Ce qui est préoccupant, semble-t-il, pour les personnes qui ont produit ce document, dans une société de tourisme, c'est que, traditionnellement, les représentants de l'industrie ont des préoccupations bien différentes, souvent, de celles du ministère du Tourisme. L'industrie préfère...

Le Vice-Président (M. Tremblay): M. le député, un moment, s'il vous plaît. M. le député de...

M. Bourdon: Question de règlement. Je m'excuse auprès de mon collègue. Est-ce que vous pourriez vérifier si nous avons le quorum, M. le Président?

Le Vice-Président (M. Tremblay): Très bien, M. le député de Pointe-aux-Trembles. Je vais vérifier ça pour vous.

Alors, malheureusement, je constate que nous n'avons pas quorum. Alors, qu'on appelle les députés!

(21 h 11 – 21 h 13)

Le Vice-Président (M. Tremblay): Alors, mesdames, messieurs, si vous voulez vous asseoir, s'il vous plaît. Je constate que nous avons quorum. M. le député de Portneuf, vous continuez votre propos. Il reste six minutes à votre intervention.

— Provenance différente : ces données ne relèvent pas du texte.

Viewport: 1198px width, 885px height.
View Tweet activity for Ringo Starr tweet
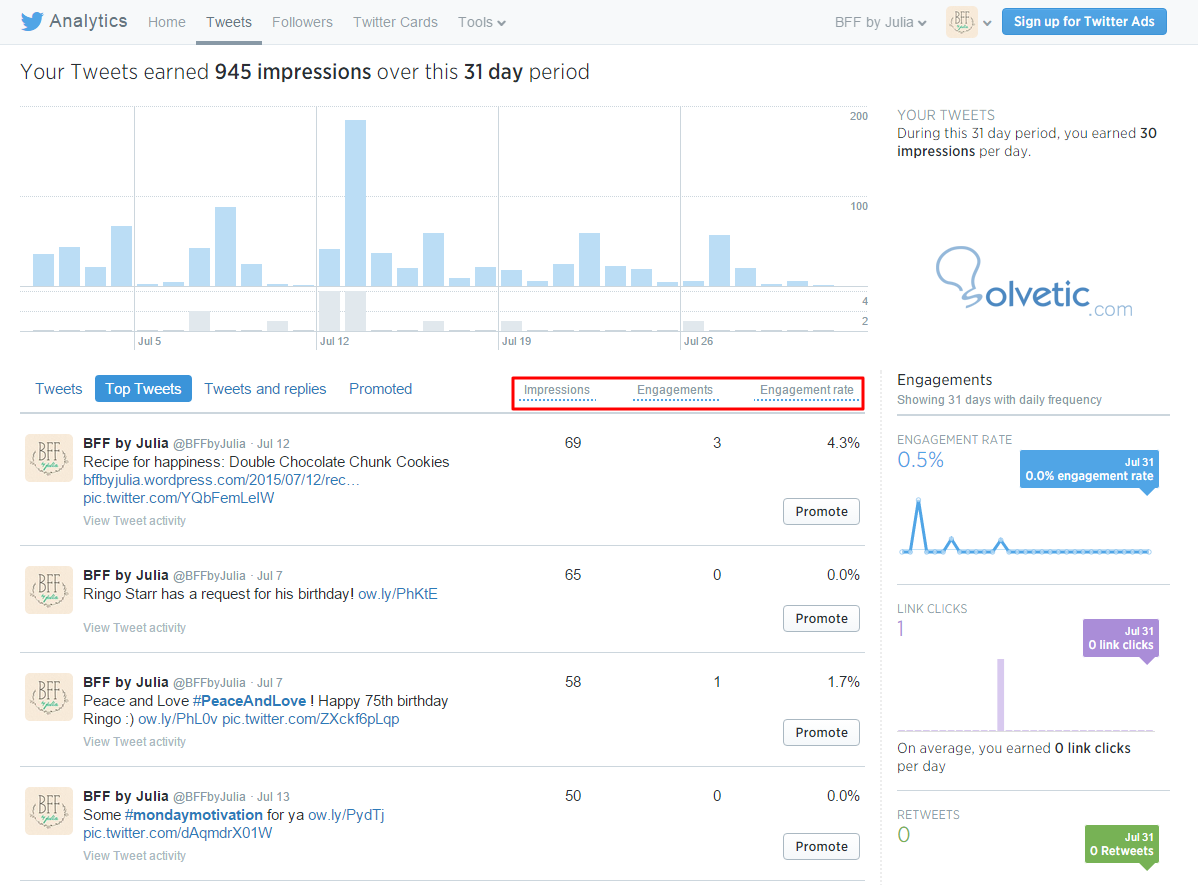point(134,628)
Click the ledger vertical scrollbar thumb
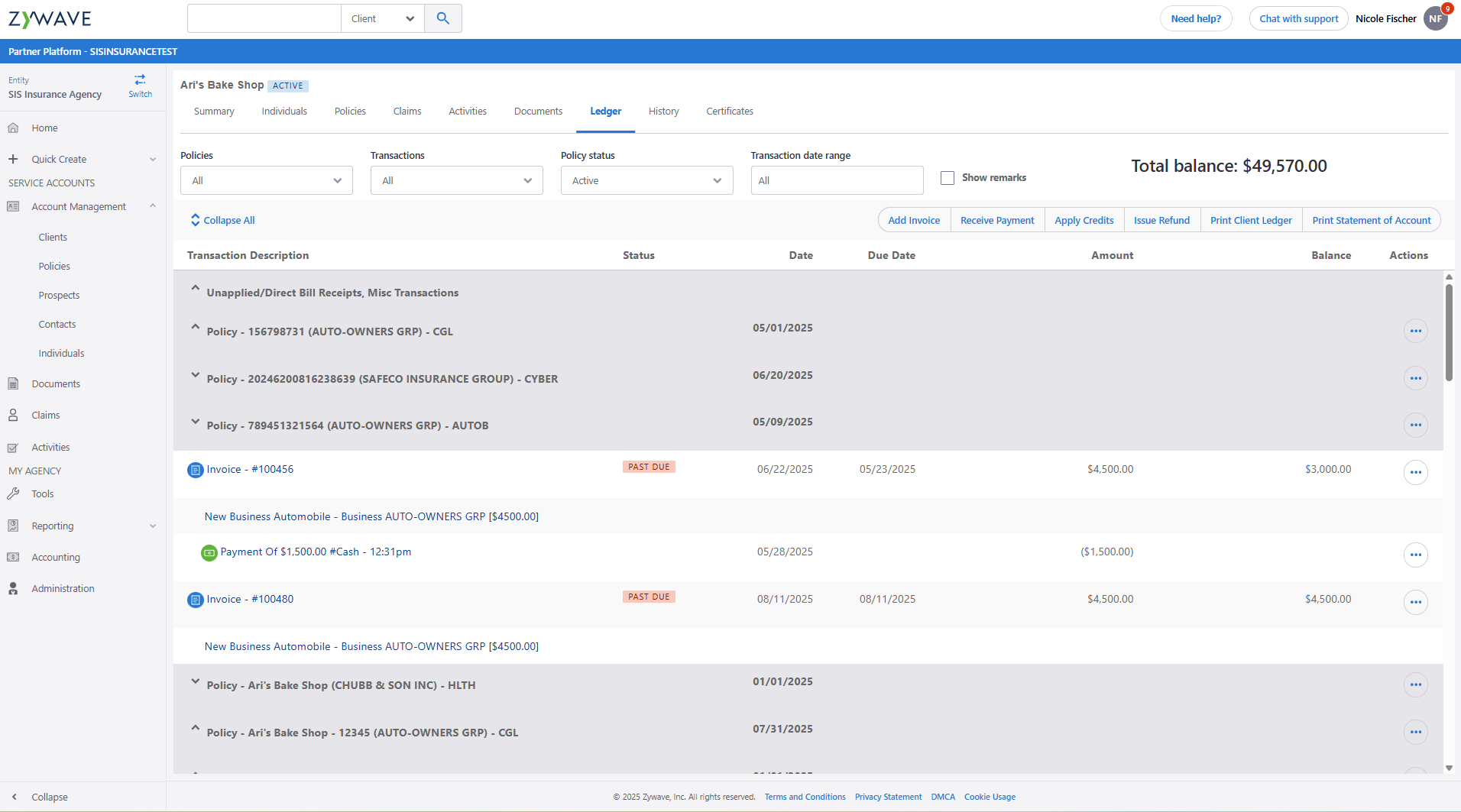This screenshot has height=812, width=1461. 1449,332
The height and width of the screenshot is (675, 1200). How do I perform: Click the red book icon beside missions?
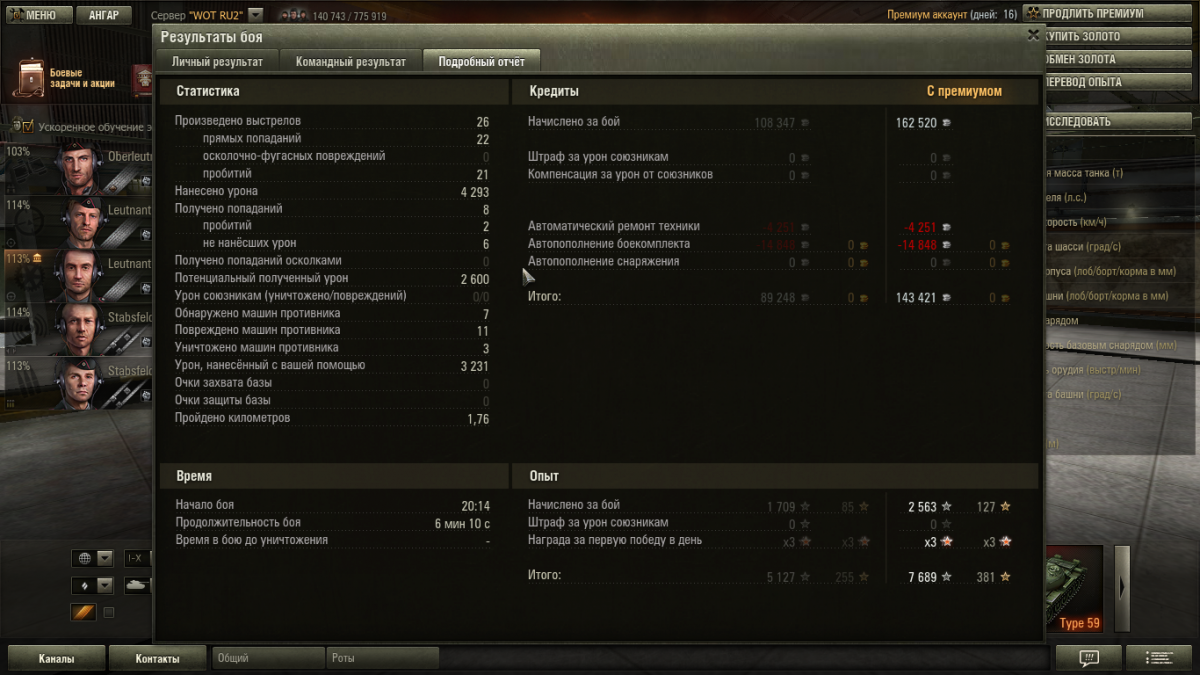point(144,79)
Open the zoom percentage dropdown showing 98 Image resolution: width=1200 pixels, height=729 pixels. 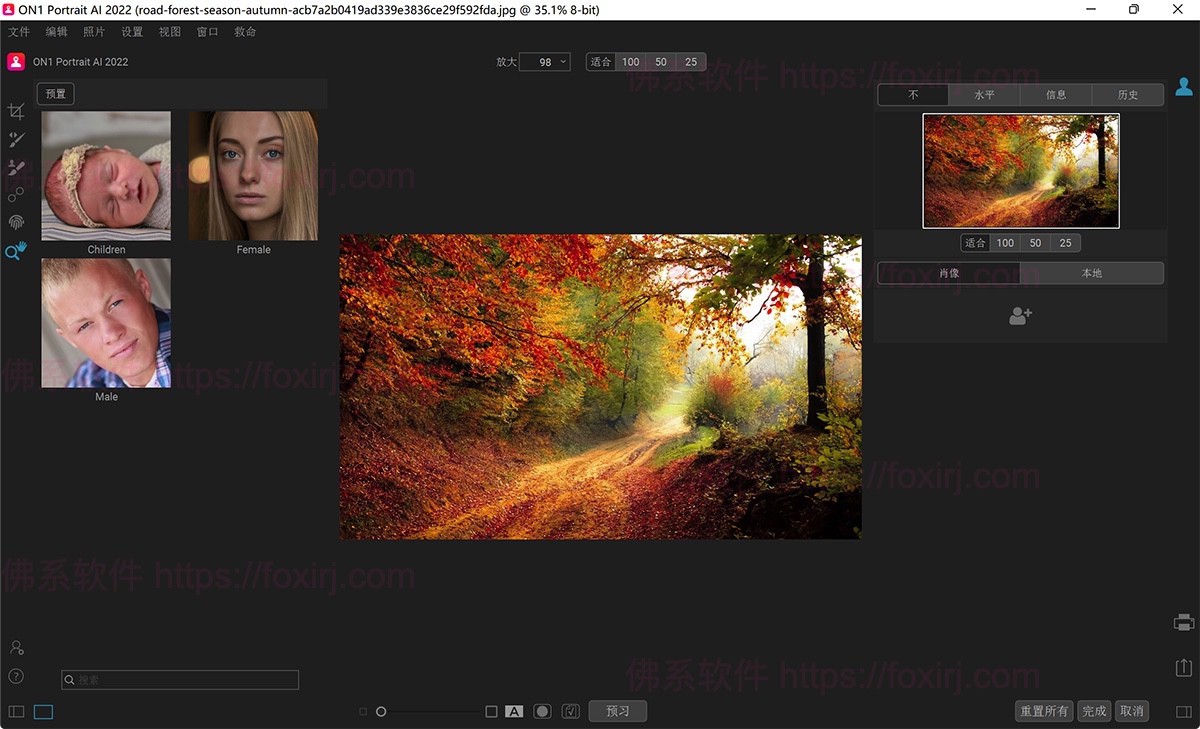point(545,62)
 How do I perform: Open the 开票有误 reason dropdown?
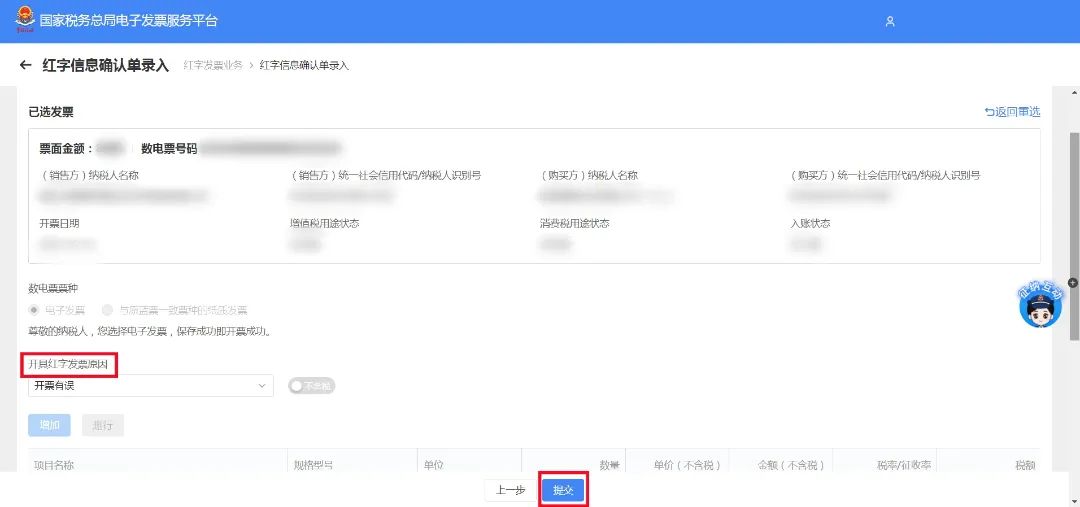150,386
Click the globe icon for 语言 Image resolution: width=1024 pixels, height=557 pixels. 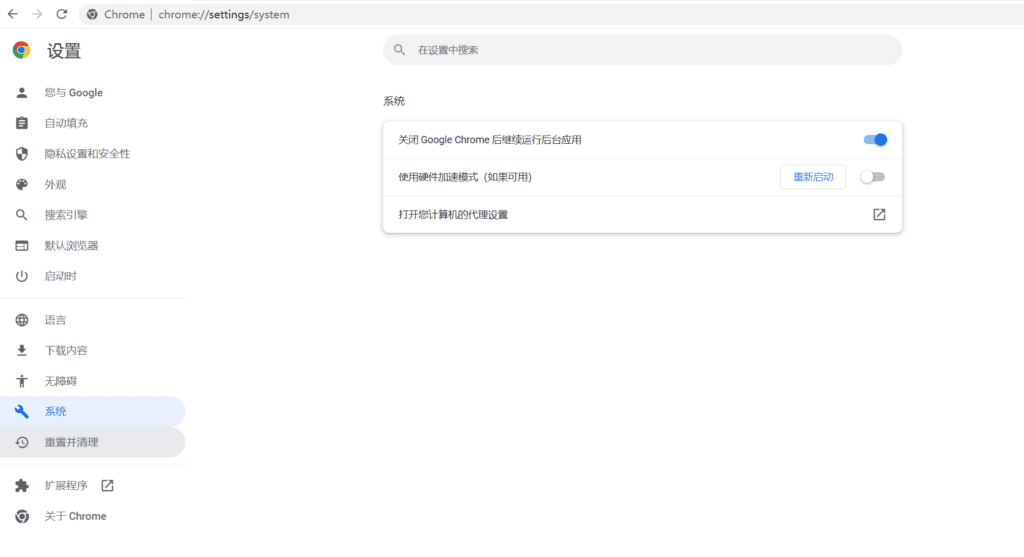click(22, 320)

M. Bertrand: Oui, M. le Président. C'est fort peu pour tout ce qu'on a à dire sur un projet semblable. Par exemple, est-ce qu'une société formée de représentants essentiellement de l'industrie – comme on va le voir un petit peu plus tard – va être à même de vendre et de rentabiliser les produits touristiques québécois qui relèvent du domaine public, et qui ont un caractère public d'attraction? À défaut de le faire, je pense qu'on pourrait conclure à des effets négatifs sur le degré d'attraction du produit touristique québécois. Qu'on se rappelle que le rôle de l'État a été, au cours des dernières années, pour beaucoup, de générer davantage d'achalandage au niveau d'attraits touristiques largement reliés à des infrastructures publiques; par exemple, les parcs en région, les grands musées, le Stade olympique, le Vieux-Port, le Biodôme, etc. Et d'autres questionnements qu'on peut voir au document déposé par les employés.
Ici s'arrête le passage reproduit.